(Records for the exercise)

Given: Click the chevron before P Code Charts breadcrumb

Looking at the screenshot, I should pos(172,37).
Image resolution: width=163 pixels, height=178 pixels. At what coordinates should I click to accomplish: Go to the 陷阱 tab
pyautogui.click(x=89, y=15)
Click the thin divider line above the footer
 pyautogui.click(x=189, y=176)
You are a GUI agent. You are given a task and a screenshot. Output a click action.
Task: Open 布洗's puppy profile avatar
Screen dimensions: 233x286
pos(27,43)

(End Records for the exercise)

Problem statement → Print every record exactly as written.

Expected answer →
Given: Click the chevron before P Code Charts breadcrumb

Looking at the screenshot, I should pos(172,37).
Image resolution: width=163 pixels, height=178 pixels. At what coordinates should I click to accomplish: Go to the 陷阱 tab
pyautogui.click(x=89, y=15)
Click the thin divider line above the footer
 pyautogui.click(x=189, y=176)
You are a GUI agent. You are given a task and a screenshot. Output a click action.
Task: Open 布洗's puppy profile avatar
Screen dimensions: 233x286
pos(27,43)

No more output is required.